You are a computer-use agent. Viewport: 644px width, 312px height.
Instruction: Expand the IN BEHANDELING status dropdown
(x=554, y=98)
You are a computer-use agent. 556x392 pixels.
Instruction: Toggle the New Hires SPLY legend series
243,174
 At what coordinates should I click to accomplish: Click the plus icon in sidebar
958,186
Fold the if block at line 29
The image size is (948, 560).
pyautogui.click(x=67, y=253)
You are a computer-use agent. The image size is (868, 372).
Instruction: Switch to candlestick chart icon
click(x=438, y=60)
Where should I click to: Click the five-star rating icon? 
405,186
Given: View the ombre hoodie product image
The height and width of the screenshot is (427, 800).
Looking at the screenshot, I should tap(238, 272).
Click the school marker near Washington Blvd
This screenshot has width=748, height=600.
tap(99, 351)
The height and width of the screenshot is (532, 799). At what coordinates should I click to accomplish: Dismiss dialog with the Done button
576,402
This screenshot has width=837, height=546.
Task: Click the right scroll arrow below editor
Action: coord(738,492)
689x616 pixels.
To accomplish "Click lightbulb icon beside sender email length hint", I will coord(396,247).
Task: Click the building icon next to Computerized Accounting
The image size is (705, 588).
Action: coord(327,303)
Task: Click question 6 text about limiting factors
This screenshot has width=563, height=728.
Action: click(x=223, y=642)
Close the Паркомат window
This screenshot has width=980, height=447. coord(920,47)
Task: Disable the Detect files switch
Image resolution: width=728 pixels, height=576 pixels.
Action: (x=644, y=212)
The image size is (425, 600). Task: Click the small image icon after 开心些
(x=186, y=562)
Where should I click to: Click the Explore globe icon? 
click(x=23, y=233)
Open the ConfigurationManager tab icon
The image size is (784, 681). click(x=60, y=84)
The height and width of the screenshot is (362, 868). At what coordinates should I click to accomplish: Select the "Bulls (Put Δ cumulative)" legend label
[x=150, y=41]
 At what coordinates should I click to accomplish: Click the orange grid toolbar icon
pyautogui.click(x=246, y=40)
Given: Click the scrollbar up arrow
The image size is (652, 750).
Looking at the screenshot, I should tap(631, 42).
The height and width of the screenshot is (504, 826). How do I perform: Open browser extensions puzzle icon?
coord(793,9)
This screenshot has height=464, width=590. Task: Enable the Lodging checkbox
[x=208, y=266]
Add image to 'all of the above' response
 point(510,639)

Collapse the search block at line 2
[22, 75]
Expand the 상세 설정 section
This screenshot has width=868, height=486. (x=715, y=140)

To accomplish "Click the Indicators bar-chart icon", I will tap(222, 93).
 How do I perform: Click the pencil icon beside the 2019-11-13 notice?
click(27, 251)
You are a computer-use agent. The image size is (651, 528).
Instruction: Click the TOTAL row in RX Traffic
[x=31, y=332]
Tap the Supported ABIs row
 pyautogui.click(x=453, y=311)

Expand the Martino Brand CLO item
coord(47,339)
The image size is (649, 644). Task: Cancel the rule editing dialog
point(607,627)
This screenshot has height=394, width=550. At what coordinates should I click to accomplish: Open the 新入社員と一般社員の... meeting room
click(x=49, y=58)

+ + + + +

Prompt
Only the lines from the one with "How do I perform: Click" through the end of the data belong in the answer, each reproduced exactly.

Exercise solution
 How do I perform: Click the pencil icon beside the 2019-11-13 notice?
click(27, 251)
You are a computer-use agent. The image size is (651, 528).
Instruction: Click the TOTAL row in RX Traffic
[x=31, y=332]
Tap the Supported ABIs row
 pyautogui.click(x=453, y=311)

Expand the Martino Brand CLO item
coord(47,339)
The image size is (649, 644). Task: Cancel the rule editing dialog
point(607,627)
This screenshot has height=394, width=550. At what coordinates should I click to accomplish: Open the 新入社員と一般社員の... meeting room
click(x=49, y=58)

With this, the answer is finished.